→ Task requirements
Extract the passage of the rights agreement amendment verbatim, everything from "b. | The address" down to "Coffee Inc.".

WHEREAS, the Board of Directors of the Company (the “Board”) desires to amend the Rights Agreement as provided in this Amendment;
WHEREAS, pursuant to Section 5.04 of the Rights Agreement, the Company, with the approval or at the direction of the Board, and the Rights Agent may from time to time supplement or amend the Rights Agreement without the approval of any holders of the Rights prior to the Flip-In Date in any respect;
WHEREAS, the Flip-In Date has not occurred; and
WHEREAS, pursuant to Section 5.04 of the Rights Agreement, the Company has delivered to the Rights Agent a certificate signed by an appropriate officer of the Company, certifying that this Amendment complies with the terms of the Rights Agreement.
NOW THEREFORE, in consideration of the foregoing and the mutual agreements set forth herein, the parties hereof agree as follows:
1. | Amendments to the Rights Agreement. |
a. | The definition of “Expiration Time” in Section 1.01 of the Rights Agreement is hereby amended and restated in its entirety as follows: |
“Expiration Time” shall mean the earliest of (i) the Exchange Time, (ii) the Redemption Time, (iii) the Close of Business on October 14, 2027 unless, for purposes of this clause (iii), extended by action of the Board (in which case the applicable time shall be the time to which it has been so extended) and (iv) the closing of a consolidation, merger, scheme of arrangement or statutory share exchange involving the Company which does not constitute a Flip-over Transaction or Event in which the Shares are cancelled or converted into, or into the right to receive, another security, cash or other consideration, and which shall be pursuant to a merger or other acquisition agreement between the Company and any Person that has been approved by the Board prior to any Person becoming an Acquiring Person.
b. | The address of the Company in Section 5.09 of the Rights Agreement is hereby amended and restated in its entirety as follows, and all provisions of Section 5.09 shall otherwise remain unchanged: |
Luckin
Coffee Inc.

→ Data section
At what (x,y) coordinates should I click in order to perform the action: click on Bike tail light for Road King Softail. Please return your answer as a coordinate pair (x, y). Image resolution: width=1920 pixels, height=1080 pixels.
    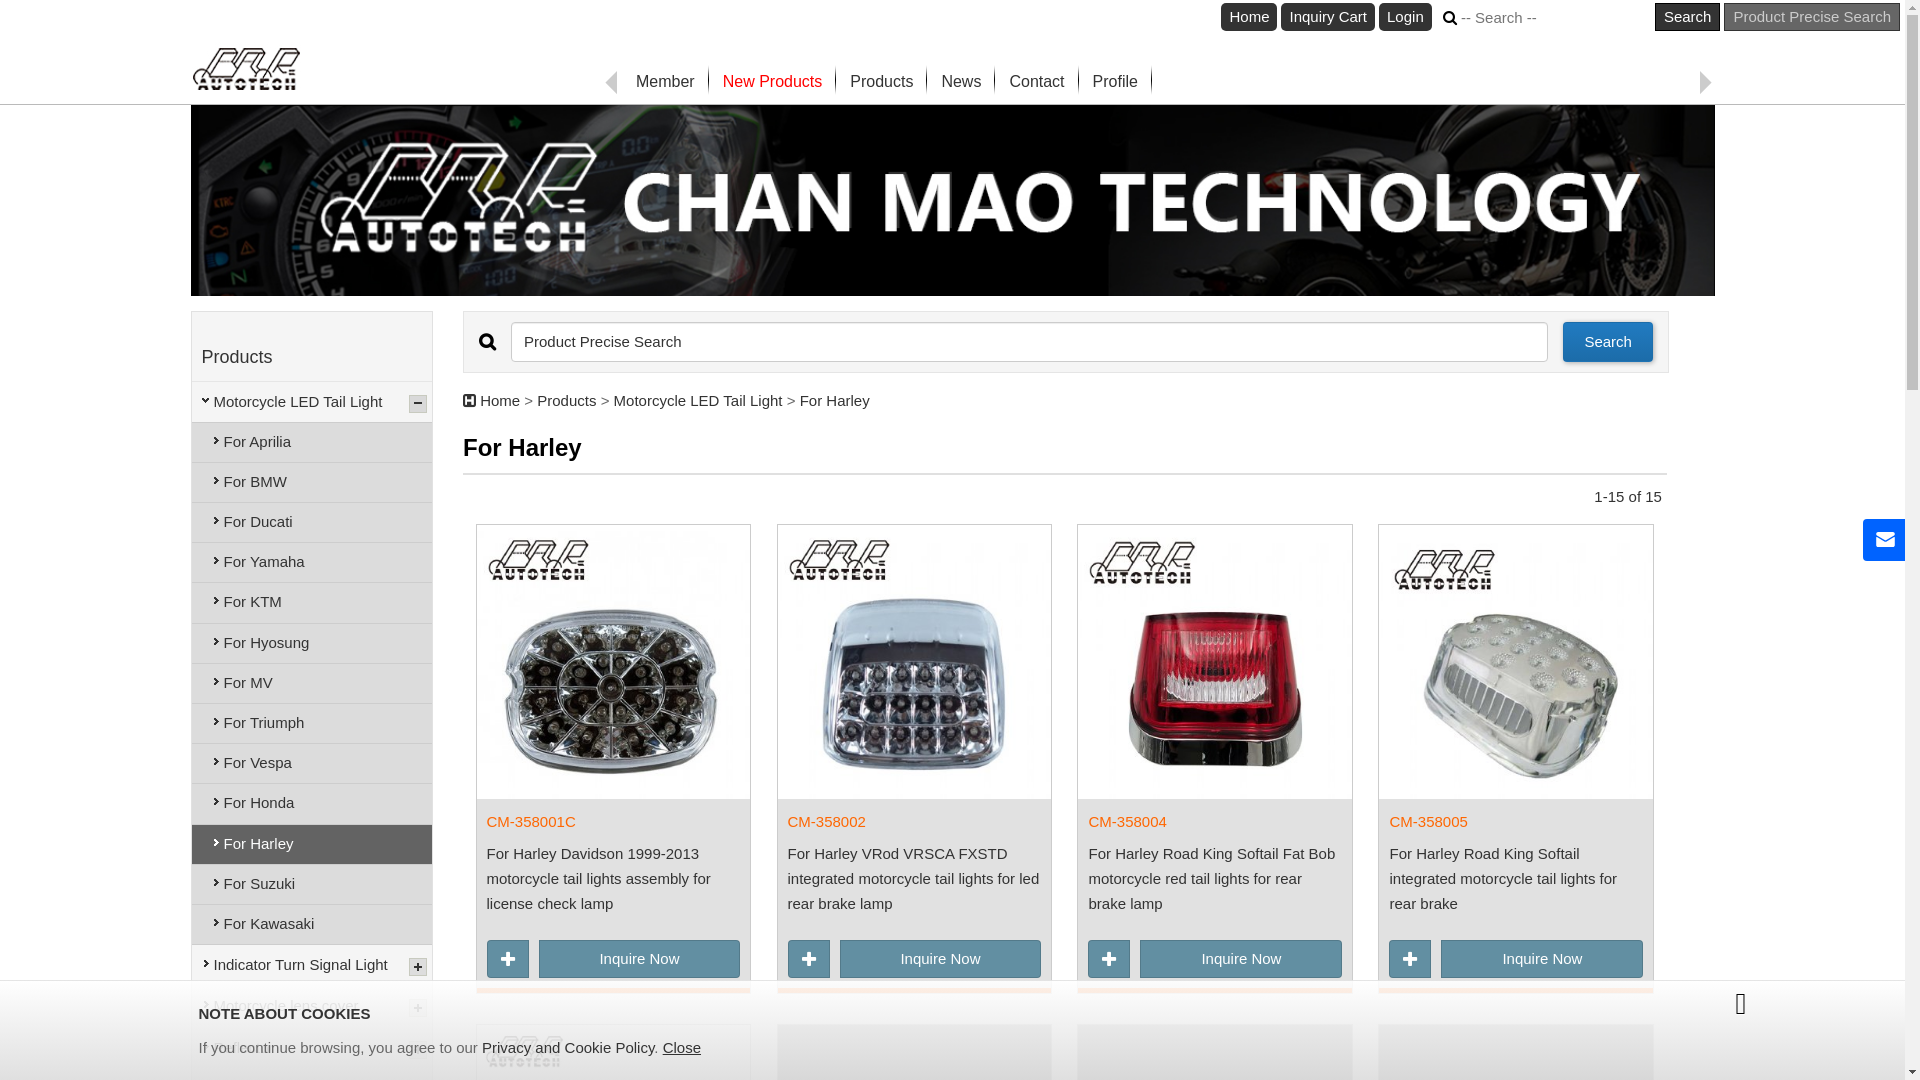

→ In response
b. | The address of the Company in Section 5.09 of the Rights Agreement is hereby amended and restated in its entirety as follows, and all provisions of Section 5.09 shall otherwise remain unchanged: |
Luckin
Coffee Inc.